У феномена мышления, таким образом, имеются две стороны: с одной, он рождается как жизненная необходимость индивида и управляется законом субъективной полезности, с другой - мышление заключается в точном соответствии вещам и им правит объективный закон истины.

То же самое происходит с нашими волнениями. Акт воли выстреливается из самого центра субъекта. Это энергичная эманация, импульс, поднимающийся из органических глубин. Хотеть, строго говоря, - значит хотеть сделать что-то. Любовь к чему либо, простое желание чего-то, конечно входят в подготовку волевого акта, но ему не тождественны. Мы хотим в собственном смысле слова, когда, помимо желания, чтобы вещи оставались такими-то, решаем реализовать наше желание, исполнить эффективные действия, которые преобразовали бы реальность. В волнениях известным образом заявляет о себе жизненный пульс индивида. Посредством волнений он удовлетворяет, исправляет, расширяет свои органические нужды... (стр.18)

» **Задания**
1. Ответьте на вопросы по тексту о мышлении и воле.
(a) Каким законом управляется мышление, когда оно рождается как жизненная необходимость индивида?
(b) Что, строго говоря, значит хотеть?
(c) Что входит в подготовку волевого акта, но ему не тождественно?
2. Продолжите текст о мышлении и воле, начав сразу после его последнего предложения.

» **Исходные материалы**
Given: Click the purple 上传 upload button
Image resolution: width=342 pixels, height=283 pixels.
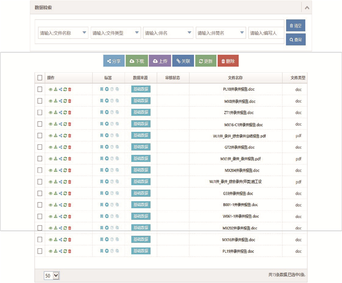Looking at the screenshot, I should pos(160,61).
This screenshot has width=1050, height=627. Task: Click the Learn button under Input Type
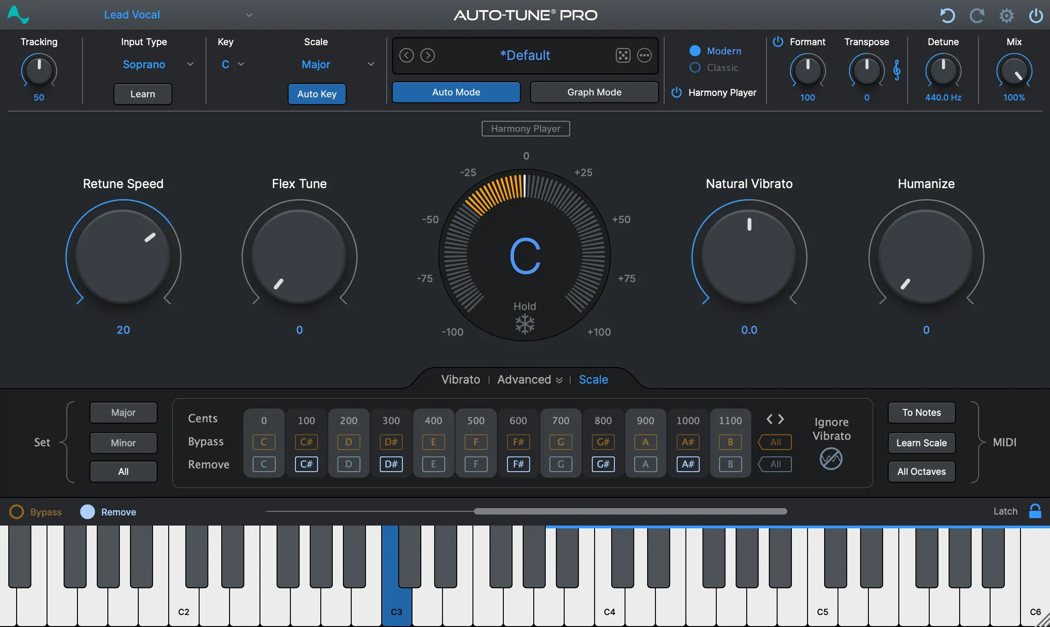coord(142,94)

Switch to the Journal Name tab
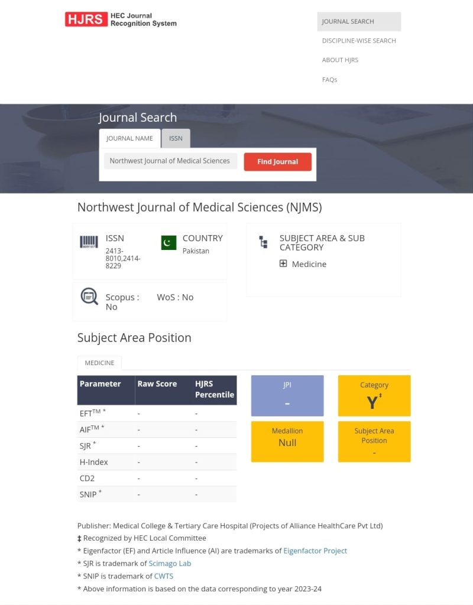point(129,138)
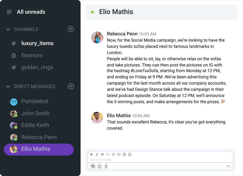Create an ordered list in the message

(113, 154)
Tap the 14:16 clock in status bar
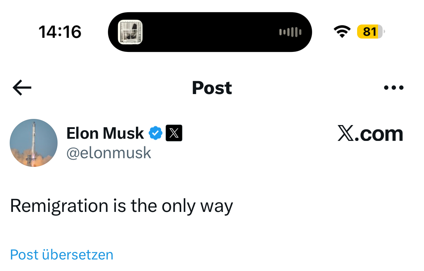This screenshot has width=424, height=271. click(x=60, y=32)
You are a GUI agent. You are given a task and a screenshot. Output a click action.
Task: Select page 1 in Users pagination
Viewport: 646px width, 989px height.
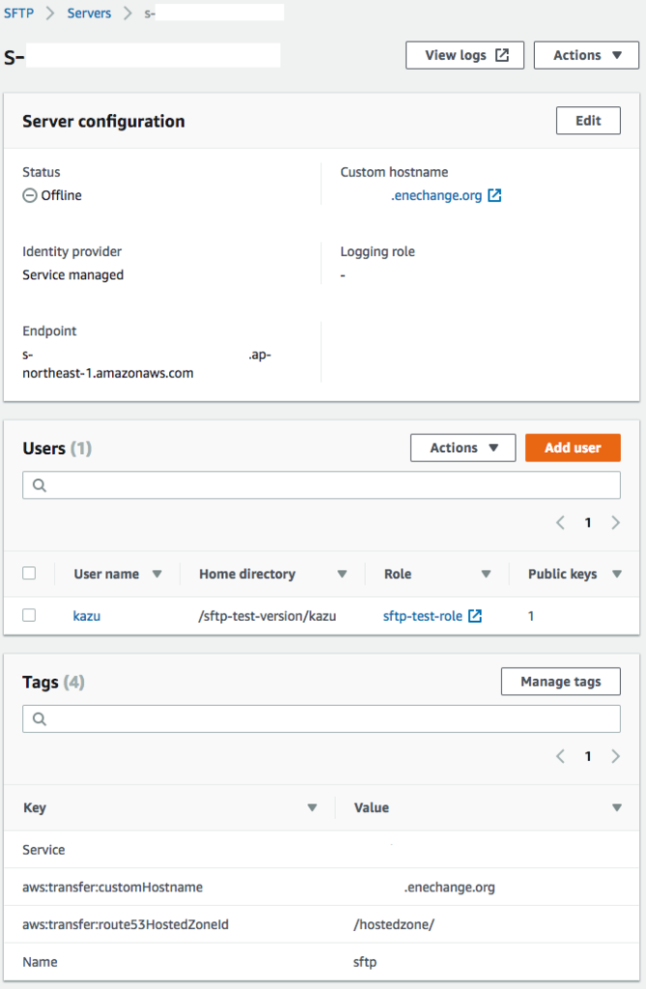(588, 522)
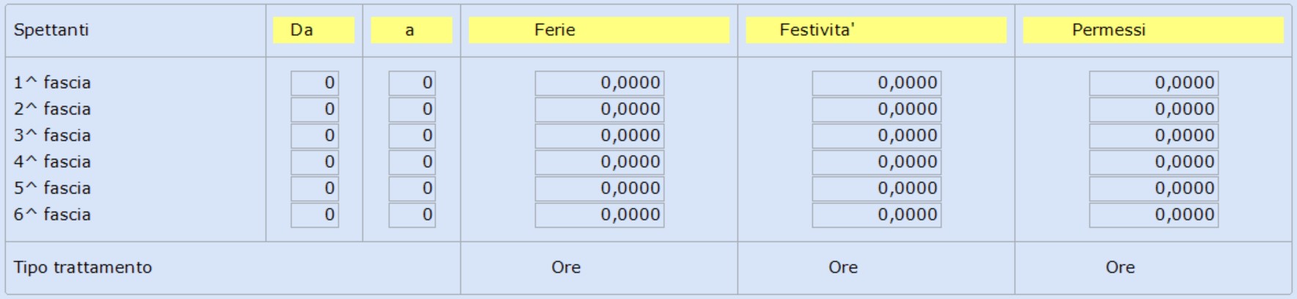The image size is (1297, 299).
Task: Select the 3^ fascia Festivita' value field
Action: point(877,136)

» **Ответы**
1.
(a) Законом субъективной полезности.
(b) Хотеть сделать что-то.
(c) Любовь к чему-либо и простое желание чего-то.

2.
... Эта двойственность, обнаруживаемая нами при рассмотрении интеллектуальных и волевых феноменов, столь же очевидно проявляется в эстетическом и религиозном чувстве. Существует целый ряд жизненных феноменов, наделенных двойственной динамикой, странным дуализмом. С одной стороны, они являются спонтанными продуктами живого субъекта, их причина и порядок заключены в органическом субъекте; с другой стороны, они несут в себе необходимость подчинения объективному порядку и закону. Обе инстанции - заметьте - нуждаются друг в друге. Я не могу мыслить с пользой для моих биологических целей, если не мыслю истинно. Мышление, которое все время давало бы нам отклоняющийся от истинного мир, вело бы нас к постоянным практическим ошибкам, а это имело бы следствием исчезновение человеческой жизни. Мне не удается приспособить интеллектуальную функцию к моим целям, сделать ее полезной, если я не приспосабливаюсь к иному - к вещам вокруг меня, к трансорганическому миру, к тому, что меня трансцендирует. Но и наоборот: нет истины, если она не мыслится субъектом, если ментальный акт, неотъемлемой гранью которого является внутренняя убежденность, не рождается в нашем органическом бытии. Для истинности мышлению необходимо совпадать с вещами, с тем, что меня трансцендирует; но чтобы это мышление существовало, оно должно быть помыслено мною, я должен прирасти к его истине, дать ему пристанище в моей жизни, сделать его имманентным тому биологическому микрокосму, каковым я являюсь... (стр. 19)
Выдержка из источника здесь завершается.